The Project has released a report, America's Top Five Deadliest Prosecutors: How overzealous personalities drive the death penalty.

It analyses the records of five prosecutors - only one of whom remains in office - saying they epitomise an over-aggressive and reckless style of prosecution.

"These prosecutors are evidence that the application of the death penalty is - and always has been - less about the circumstances of the offence or the characteristics of the person who committed the crime, and more a function of the personality and predilections of the local prosecutors entrusted with the power to seek the ultimate punishment," the report says.

Between them the five prosecutors obtained 440 death sentences, with former Harris County (Texas) prosecutor Johnny Holmes leading the list at 201 death sentences in 21 years in office.

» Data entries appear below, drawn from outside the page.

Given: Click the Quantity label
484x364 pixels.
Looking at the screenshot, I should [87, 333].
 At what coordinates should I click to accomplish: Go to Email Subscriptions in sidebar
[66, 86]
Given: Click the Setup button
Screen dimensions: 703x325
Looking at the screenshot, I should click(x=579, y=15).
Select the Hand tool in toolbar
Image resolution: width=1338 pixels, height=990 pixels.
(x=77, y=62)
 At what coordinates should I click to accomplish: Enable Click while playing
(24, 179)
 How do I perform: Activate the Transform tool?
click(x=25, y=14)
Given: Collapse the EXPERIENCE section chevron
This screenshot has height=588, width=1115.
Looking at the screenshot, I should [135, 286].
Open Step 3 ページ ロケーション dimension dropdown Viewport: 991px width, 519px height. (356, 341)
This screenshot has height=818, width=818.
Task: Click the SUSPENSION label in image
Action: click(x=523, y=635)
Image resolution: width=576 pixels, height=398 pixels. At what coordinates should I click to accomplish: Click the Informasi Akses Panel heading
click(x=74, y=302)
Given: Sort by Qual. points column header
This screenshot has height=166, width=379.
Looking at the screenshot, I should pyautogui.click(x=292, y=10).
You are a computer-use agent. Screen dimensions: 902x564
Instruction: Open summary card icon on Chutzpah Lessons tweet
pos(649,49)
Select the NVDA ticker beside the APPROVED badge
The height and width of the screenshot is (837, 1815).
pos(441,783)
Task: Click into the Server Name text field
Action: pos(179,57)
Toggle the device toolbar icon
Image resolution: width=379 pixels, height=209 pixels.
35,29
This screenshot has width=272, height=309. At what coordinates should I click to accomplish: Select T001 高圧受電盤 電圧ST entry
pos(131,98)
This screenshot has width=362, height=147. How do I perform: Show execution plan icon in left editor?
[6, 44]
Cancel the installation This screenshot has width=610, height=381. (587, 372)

Described by the report as "the worst of the worst", Robeson County (North Carolina) prosecutor Joe Freeman Britt is apparently listed in the Guinness Book of World Records as "the deadliest prosecutor in America". At one point, one out of every 25 death row inmates in the United States had been prosecuted by Britt, and a person in Robeson County was 100 times more likely to be sentenced to death than a randomly selected person in the United States.

"One of the most remarkable findings from our research is the fact that once these prosecutors and their protégés left their positions, death sentences dramatically declined in these jurisdictions - a pattern that has only become clear in the years since their departures," the report says.

Listing five "runners-up" who didn't make the five deadliest prosecutor list, and another "three to watch", the report says the profiles demonstrate that the death penalty has been, and continues to be, a personality-driven system with very few safeguards against misconduct and frequent abuse of power: "a fact that seriously undermines its legitimacy".

The Fair Punishment Project says it uses legal research and educational initiatives to ensure that the US justice system is fair and accountable.

It is a joint initiative of the Harvard Law School's Charles Hamilton Houston Institute for Race & Justice and its Criminal Justice Institute.